• _Reading passage_:

* begin *

Spring greeted us with a 54-degree day, a box and a barrier at the T.F. yesterday. However, a spring trend report seems silly before everyone has seen the Supreme video and adjusted accordingly. All of this stuff may be outdated by the end of next weekend, after “cherry” has been given time to marinate. This does not mean the developments discussed below are unimportant, only that they may be superseded by ones with longer staying power in the near future.

Light Ass Denim™

It’s no secret that anyone who looked chilled-as-shit on a skateboard during the #nineties indulged heavily in Light Ass Denim™ (LADs™.) For yet-to-be-uncovered reasons, the proceeding decade did not look upon denim — of any form or wash — as kindly. Sure, textile industry lobbyists who covertly unloaded a surplus of brown chino fabric to the only people who would buy already dirt-colored pants in the 2000s had *something* to do with it (See: Pappalardo, Anthony), but that doesn’t tell the whole story. Why has no research been done on why Fully Flared is the most denim-deficient skate video ever made?

* end *

• _Stated exercise a_:
In the records, rewrite the lines as a JSON list of strings, one string per line and no blank lines. Begin at the line that contains "ASUS ProArt PA32QCV" and stop after the line that contains "Droonid (377, 1777)".

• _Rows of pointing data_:
* begin *

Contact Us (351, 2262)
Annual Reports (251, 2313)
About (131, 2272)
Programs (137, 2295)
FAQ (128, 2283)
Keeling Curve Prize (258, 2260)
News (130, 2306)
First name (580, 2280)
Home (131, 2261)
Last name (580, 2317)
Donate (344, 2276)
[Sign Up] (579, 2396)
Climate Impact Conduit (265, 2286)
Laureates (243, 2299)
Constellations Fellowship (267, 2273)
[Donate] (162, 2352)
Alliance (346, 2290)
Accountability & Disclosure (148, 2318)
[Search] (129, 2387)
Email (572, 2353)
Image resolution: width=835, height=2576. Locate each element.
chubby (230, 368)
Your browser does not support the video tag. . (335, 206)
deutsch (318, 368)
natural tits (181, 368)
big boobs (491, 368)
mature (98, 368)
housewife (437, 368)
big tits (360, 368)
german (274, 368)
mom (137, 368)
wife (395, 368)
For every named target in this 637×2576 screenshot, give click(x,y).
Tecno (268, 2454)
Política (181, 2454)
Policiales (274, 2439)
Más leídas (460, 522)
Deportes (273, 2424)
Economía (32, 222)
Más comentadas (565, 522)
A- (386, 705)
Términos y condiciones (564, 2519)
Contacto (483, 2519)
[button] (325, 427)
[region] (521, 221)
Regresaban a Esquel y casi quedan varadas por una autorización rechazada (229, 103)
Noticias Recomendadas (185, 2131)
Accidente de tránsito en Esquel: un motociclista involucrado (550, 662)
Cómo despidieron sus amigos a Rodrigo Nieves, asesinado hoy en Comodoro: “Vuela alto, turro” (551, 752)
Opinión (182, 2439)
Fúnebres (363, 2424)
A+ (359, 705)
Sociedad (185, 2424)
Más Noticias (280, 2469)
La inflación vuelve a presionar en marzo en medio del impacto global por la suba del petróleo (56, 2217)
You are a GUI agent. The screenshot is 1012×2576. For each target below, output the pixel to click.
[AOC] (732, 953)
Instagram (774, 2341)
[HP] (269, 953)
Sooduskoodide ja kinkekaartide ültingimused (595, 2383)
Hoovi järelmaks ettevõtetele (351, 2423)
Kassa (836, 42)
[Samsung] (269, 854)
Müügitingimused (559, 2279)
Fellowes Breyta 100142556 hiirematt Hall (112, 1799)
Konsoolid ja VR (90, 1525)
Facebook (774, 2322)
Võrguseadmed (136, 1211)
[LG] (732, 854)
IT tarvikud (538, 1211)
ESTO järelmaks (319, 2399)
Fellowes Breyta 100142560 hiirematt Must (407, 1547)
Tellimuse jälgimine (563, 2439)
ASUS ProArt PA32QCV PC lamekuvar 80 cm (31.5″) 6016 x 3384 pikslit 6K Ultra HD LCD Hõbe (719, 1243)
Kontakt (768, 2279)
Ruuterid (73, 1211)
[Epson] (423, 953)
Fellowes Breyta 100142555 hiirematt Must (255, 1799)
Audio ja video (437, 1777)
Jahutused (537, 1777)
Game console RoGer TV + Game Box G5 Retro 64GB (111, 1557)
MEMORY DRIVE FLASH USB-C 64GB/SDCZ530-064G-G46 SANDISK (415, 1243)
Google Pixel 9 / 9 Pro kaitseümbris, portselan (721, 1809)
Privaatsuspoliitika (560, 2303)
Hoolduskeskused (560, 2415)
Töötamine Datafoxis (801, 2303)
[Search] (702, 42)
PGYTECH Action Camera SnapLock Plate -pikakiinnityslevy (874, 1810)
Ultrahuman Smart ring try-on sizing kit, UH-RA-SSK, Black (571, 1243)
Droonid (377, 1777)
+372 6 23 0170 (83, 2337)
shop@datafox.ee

* end *

• _Stated exercise b_:
Answer these questions on the spring trend piece:
(i) What temperature does the piece report for the day spring arrived?
(ii) Which skate video does the piece call the most denim-deficient ever made?
(iii) What kind of fabric were textile industry lobbyists said to have unloaded?

• _Output a_:
[
  "ASUS ProArt PA32QCV PC lamekuvar 80 cm (31.5″) 6016 x 3384 pikslit 6K Ultra HD LCD Hõbe (719, 1243)",
  "Kontakt (768, 2279)",
  "Ruuterid (73, 1211)",
  "[Epson] (423, 953)",
  "Fellowes Breyta 100142555 hiirematt Must (255, 1799)",
  "Audio ja video (437, 1777)",
  "Jahutused (537, 1777)",
  "Game console RoGer TV + Game Box G5 Retro 64GB (111, 1557)",
  "MEMORY DRIVE FLASH USB-C 64GB/SDCZ530-064G-G46 SANDISK (415, 1243)",
  "Google Pixel 9 / 9 Pro kaitseümbris, portselan (721, 1809)",
  "Privaatsuspoliitika (560, 2303)",
  "Hoolduskeskused (560, 2415)",
  "Töötamine Datafoxis (801, 2303)",
  "[Search] (702, 42)",
  "PGYTECH Action Camera SnapLock Plate -pikakiinnityslevy (874, 1810)",
  "Ultrahuman Smart ring try-on sizing kit, UH-RA-SSK, Black (571, 1243)",
  "Droonid (377, 1777)"
]

• _Output b_:
(i) 54 degrees
(ii) Fully Flared
(iii) Brown chino fabric